=== READING TEXT ===

But now, much of that life is gone.

As Julius stepped into the forest’s edge, the damage was undeniable. Where once dense foliage stood, there were now lines of sugarcane—green, yes, but silent and sterile. Patches of scorched earth lay bare under the punishing sun, remnants of trees long cut and burned. The Hoima Sugar Company, he learned, had taken large portions of the forest to grow cane. In return, the community had received nothing but dry skies and empty stomachs.

A section of Bugoma Forest showcasing massive deforestation

“They gave away the forest,” one elder told him. “And with it, they took our rain.”

Everywhere he turned, Julius heard the same story. Crops were failing. The rains no longer came when they used to. Water sources were drying up. And the forest, the giver of life, was vanishing before their eyes.

Yet amid the sadness, something stirred—resilience. In a small clearing, Julius met a group of villagers, mostly women, hunched over the soil. They were clearing land—not to farm sugarcane, but to plant trees. “We’re starting again,” one woman said. “We cannot wait for the government. We must save what we can.”

The effects? What was once a thriving forest is now parched land

They had no funding, no proper tools, and barely any seedlings. But they had something more powerful: the will to restore. Still, Julius knew it wouldn’t be enough. Without support—without seedlings, training, and protection—their efforts would be too slow against the machine of deforestation.

=== MATERIAL ===

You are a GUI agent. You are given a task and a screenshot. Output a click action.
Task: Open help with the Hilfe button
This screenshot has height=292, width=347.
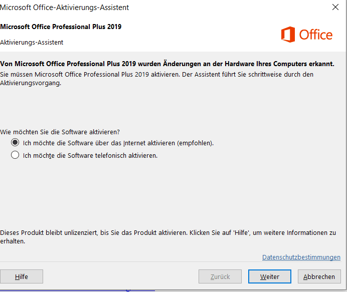coord(22,276)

===

◆ REQUIREMENTS ◆
A) Rewrite the Bugoma Forest passage starting at "They had no" and ending at "machine of deforestation.", substituting "saplings" for "seedlings".
B) Continue the Bugoma Forest passage from the point where it stops.
The material after the Bugoma Forest passage is unrelated to it.

◆ WRITTEN ANSWERS ◆
A)
They had no funding, no proper tools, and barely any saplings. But they had something more powerful: the will to restore. Still, Julius knew it wouldn’t be enough. Without support—without saplings, training, and protection—their efforts would be too slow against the machine of deforestation.

B)
That evening, as the sun dipped below the horizon, Julius sat down to write his report. He knew it would be read by a handful of people in Kampala. But he hoped it would travel further—that someone, somewhere, would understand the urgency.

Bugoma Forest is crying, he wrote. Crying not only for itself but for the people who depended on it, for the animals that fled its destruction, for the planet that loses a part of its lungs each time a tree falls.

Saving Bugoma is not just about Uganda. It’s about standing against a world that cuts down its future for a bit of sugar. It’s about asking: when we look back, will we be proud of what we saved—or ashamed of what we lost?

The trees cannot speak. But Julius did. And now, it’s our turn.